Ticket 5338: Race conditions in key rotation

Tue Jun 24 02:30:11 EDT 2008

On 1214257644 seconds since the Beginning of the UNIX epoch
Ken Raeburn wrote:
>
>On Jun 19, 2008, at 01:59, Roland Dowdeswell wrote:
>> What happens when a slave gets a little corrupted? How about some
>> level of DB corruption?  Truncated database?  Configuration errors?
>> What if a misconfiguration causes the master to fail to propagate
>> to the slave for some period of time?
>
>If the slave KDC notices corruption it should either report a server  
>error that causes the client to keep trying other KDCs, or it should  
>just stay silent.  A little like you might get with DNS.

Yes, in a perfect world.  I'm not convinced that is what we're in.
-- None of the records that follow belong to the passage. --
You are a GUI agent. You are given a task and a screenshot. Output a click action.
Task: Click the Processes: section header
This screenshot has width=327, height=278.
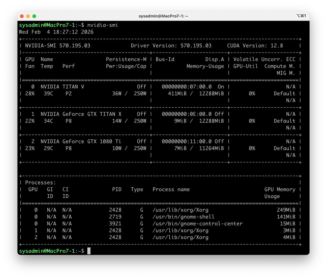[x=40, y=183]
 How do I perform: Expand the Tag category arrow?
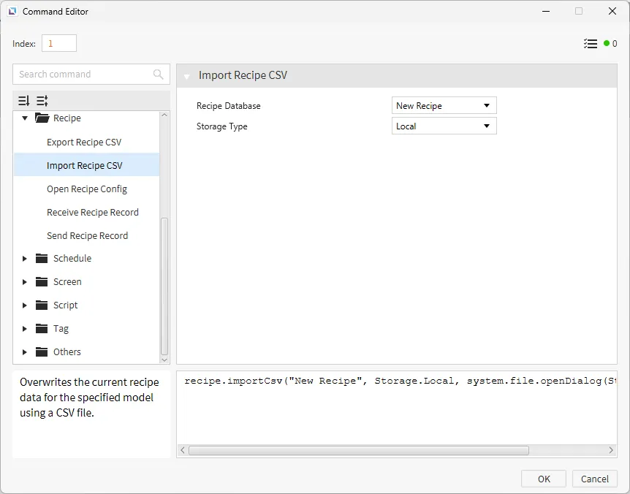[x=25, y=329]
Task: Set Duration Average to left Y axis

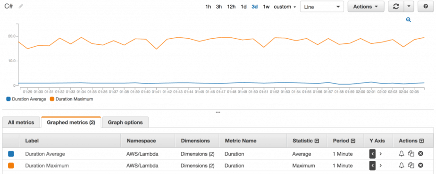Action: (x=372, y=154)
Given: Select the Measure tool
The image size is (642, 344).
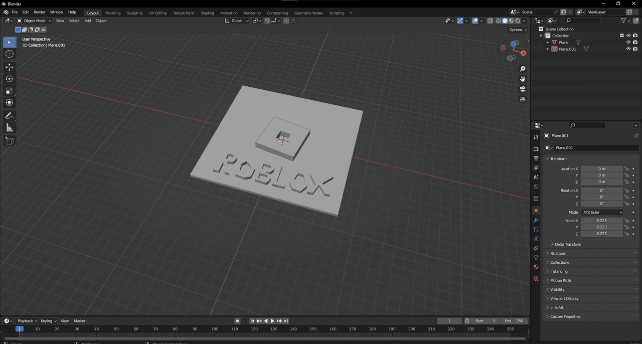Looking at the screenshot, I should (10, 128).
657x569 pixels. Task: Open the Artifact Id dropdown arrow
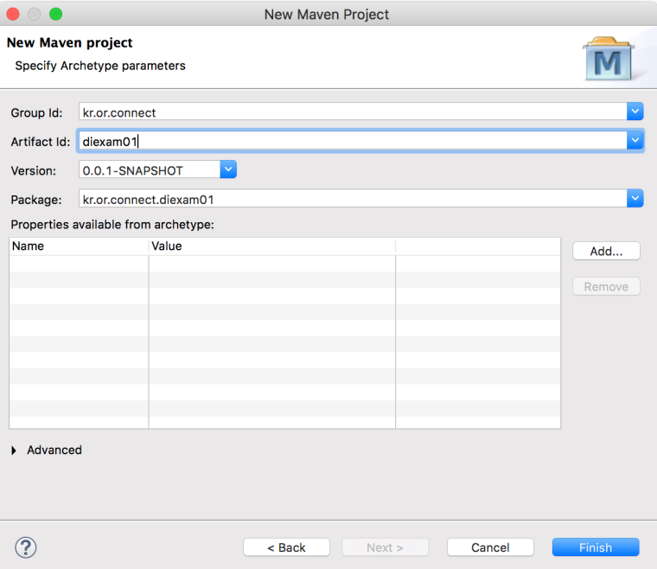click(635, 140)
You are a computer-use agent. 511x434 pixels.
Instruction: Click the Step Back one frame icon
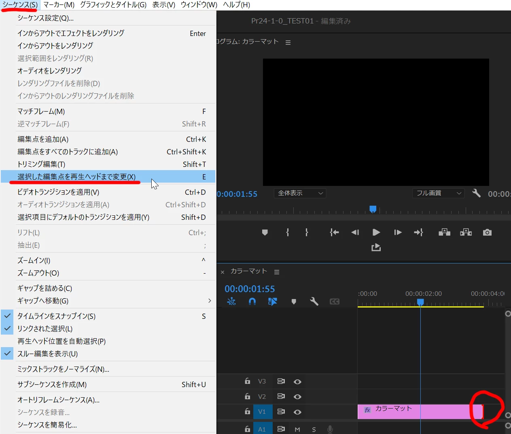click(355, 232)
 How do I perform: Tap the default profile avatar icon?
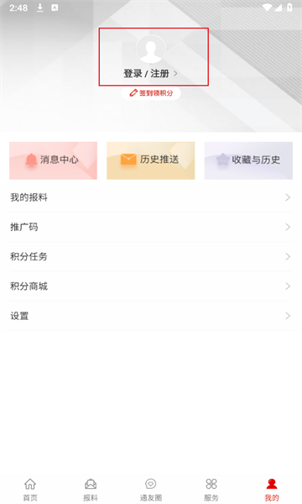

>If a DNS server has old data, or quietly corrupted data, what do you  
>do about it?
>Do you implement all your applications or client libraries to check  
>other DNS servers for the same domain if you get back no-such-host  
>errors, just in case the data is out of date?  What if you get back an  
>address, but it's the wrong one?  Should Firefox try multiple DNS  
>servers, and try connecting to web servers at all the addresses  
>returned (versus, say, looking for the first reachable address from  
>the list provided by one DNS server)?

I do not think that the DNS example is a good mirror of how a
Kerberos infrastructure should work.  For one, the problem set that
is trying to be addressed is quite different, the general use cases
are different.

Given that in general, when you are requesting service tickets,
you have already not only successfully located the server but also
built up a TCP connection to it, I think that you have a much firmer
idea that your request for a service ticket _should_ succeed.  If
you simply request a random DNS name based on user input then you
do not.

>There are probably various things we could to try to make the MIT  
>implementation more resistant to corruption in slave database.  Maybe  
>have the master double-check the number of records in the dump file  
>against some heuristic before transmitting via kprop, or have an extra  
>record in the database (which would have to be kept in sync!) with a  
>count of the number of principals.  Maybe the slave should go offline  
>if the database hasn't been updated in some configurable amount of  
>time.  Maybe we should provide scripts (anyone want to contribute?)  
>that email the admins or sound other alarms if database propagation  
>fails for longer than a certain amount of time.  Maybe slave update  
>time should be made accessible via SNMP for query by nagios or other  
>monitoring tools.

There are various things that you could do.  I would not be terribly
excited about slaves programatically deciding to go offline, however,
just because they haven't been updated in some amount of time.  In
the event of a network partition that could be disastrous.  I would
rather have them continue to serve stale data, detect the situation,
deal with it manually, and in the meantime have all of the clients
do something reasonable when that slave returns errors.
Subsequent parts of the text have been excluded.